==== Extracted material
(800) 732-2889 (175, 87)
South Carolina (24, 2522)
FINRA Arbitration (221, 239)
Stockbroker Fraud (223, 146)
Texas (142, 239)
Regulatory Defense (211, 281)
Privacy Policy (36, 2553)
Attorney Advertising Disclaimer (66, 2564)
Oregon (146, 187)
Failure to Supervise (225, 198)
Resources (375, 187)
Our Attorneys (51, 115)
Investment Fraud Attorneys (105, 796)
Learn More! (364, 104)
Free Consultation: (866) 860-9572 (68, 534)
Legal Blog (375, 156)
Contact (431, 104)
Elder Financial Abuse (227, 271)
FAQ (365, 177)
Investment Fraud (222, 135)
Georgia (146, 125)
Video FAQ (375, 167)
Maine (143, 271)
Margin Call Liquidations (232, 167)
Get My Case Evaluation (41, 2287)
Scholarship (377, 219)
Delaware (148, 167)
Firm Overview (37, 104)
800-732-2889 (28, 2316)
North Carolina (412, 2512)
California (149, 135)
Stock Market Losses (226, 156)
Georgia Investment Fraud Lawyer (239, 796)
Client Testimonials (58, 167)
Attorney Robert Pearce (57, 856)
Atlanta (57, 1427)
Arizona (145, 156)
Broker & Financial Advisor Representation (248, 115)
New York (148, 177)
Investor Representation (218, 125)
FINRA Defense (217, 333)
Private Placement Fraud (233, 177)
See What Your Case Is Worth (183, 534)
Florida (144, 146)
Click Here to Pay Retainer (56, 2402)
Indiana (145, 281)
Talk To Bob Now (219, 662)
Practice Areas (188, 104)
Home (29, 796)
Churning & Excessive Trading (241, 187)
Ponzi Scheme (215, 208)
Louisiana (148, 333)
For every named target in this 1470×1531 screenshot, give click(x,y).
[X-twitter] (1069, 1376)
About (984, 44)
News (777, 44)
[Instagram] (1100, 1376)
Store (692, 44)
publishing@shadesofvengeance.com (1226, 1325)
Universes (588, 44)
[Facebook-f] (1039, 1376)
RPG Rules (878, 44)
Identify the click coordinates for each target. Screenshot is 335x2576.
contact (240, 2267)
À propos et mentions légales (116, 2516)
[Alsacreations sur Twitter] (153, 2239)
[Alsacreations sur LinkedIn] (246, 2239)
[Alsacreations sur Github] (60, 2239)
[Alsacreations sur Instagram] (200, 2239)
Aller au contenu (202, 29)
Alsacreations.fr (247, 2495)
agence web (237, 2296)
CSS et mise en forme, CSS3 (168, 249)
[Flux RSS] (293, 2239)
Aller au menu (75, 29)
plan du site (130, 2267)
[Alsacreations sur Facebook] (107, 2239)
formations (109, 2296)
========
Please return only the lines above, starting at the line that has "Attorney Robert Pearce (57, 856)" and ending at the line that has "Talk To Bob Now (219, 662)", keeping both and leaving each one unchanged.

Attorney Robert Pearce (57, 856)
Atlanta (57, 1427)
Arizona (145, 156)
Broker & Financial Advisor Representation (248, 115)
New York (148, 177)
Investor Representation (218, 125)
FINRA Defense (217, 333)
Private Placement Fraud (233, 177)
See What Your Case Is Worth (183, 534)
Florida (144, 146)
Click Here to Pay Retainer (56, 2402)
Indiana (145, 281)
Talk To Bob Now (219, 662)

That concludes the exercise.